**Data records:**
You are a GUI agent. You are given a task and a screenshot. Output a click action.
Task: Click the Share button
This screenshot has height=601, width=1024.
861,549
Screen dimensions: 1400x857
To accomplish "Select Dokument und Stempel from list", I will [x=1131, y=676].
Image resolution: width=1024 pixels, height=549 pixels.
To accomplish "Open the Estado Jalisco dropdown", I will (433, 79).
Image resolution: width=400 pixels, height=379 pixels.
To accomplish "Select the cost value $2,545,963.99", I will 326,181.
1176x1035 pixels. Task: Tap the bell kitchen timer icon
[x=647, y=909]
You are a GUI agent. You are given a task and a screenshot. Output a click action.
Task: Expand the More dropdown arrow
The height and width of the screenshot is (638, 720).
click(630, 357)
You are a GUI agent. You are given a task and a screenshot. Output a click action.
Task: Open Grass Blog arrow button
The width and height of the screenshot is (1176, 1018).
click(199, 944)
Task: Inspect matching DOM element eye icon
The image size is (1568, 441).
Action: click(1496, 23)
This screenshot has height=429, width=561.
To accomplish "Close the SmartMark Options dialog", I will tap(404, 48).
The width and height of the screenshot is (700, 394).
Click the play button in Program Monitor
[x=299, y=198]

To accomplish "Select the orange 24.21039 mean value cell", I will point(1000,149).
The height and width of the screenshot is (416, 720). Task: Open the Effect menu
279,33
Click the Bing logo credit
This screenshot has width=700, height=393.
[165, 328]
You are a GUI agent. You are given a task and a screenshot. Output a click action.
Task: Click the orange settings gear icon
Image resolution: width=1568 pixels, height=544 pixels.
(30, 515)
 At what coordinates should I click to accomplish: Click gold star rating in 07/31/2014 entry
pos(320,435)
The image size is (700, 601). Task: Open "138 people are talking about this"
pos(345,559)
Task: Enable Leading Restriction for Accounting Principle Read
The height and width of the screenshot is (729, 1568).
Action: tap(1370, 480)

**Task:** Could you reproduce all of the entries exactly as they appear?

**Task answer:**
You are a GUI agent. You are given a task and a screenshot. Output a click action.
Task: Click the Share button
This screenshot has height=601, width=1024.
861,549
Screen dimensions: 1400x857
To accomplish "Select Dokument und Stempel from list", I will [x=1131, y=676].
Image resolution: width=1024 pixels, height=549 pixels.
To accomplish "Open the Estado Jalisco dropdown", I will (433, 79).
Image resolution: width=400 pixels, height=379 pixels.
To accomplish "Select the cost value $2,545,963.99", I will 326,181.
1176x1035 pixels. Task: Tap the bell kitchen timer icon
[x=647, y=909]
You are a GUI agent. You are given a task and a screenshot. Output a click action.
Task: Expand the More dropdown arrow
The height and width of the screenshot is (638, 720).
click(630, 357)
You are a GUI agent. You are given a task and a screenshot. Output a click action.
Task: Open Grass Blog arrow button
The width and height of the screenshot is (1176, 1018).
click(199, 944)
Task: Inspect matching DOM element eye icon
The image size is (1568, 441).
Action: click(1496, 23)
This screenshot has height=429, width=561.
To accomplish "Close the SmartMark Options dialog", I will tap(404, 48).
The width and height of the screenshot is (700, 394).
Click the play button in Program Monitor
[x=299, y=198]

To accomplish "Select the orange 24.21039 mean value cell", I will point(1000,149).
The height and width of the screenshot is (416, 720). Task: Open the Effect menu
279,33
Click the Bing logo credit
This screenshot has width=700, height=393.
[165, 328]
You are a GUI agent. You are given a task and a screenshot. Output a click action.
Task: Click the orange settings gear icon
Image resolution: width=1568 pixels, height=544 pixels.
(30, 515)
 At what coordinates should I click to accomplish: Click gold star rating in 07/31/2014 entry
pos(320,435)
The image size is (700, 601). Task: Open "138 people are talking about this"
pos(345,559)
Task: Enable Leading Restriction for Accounting Principle Read
The height and width of the screenshot is (729, 1568).
Action: tap(1370, 480)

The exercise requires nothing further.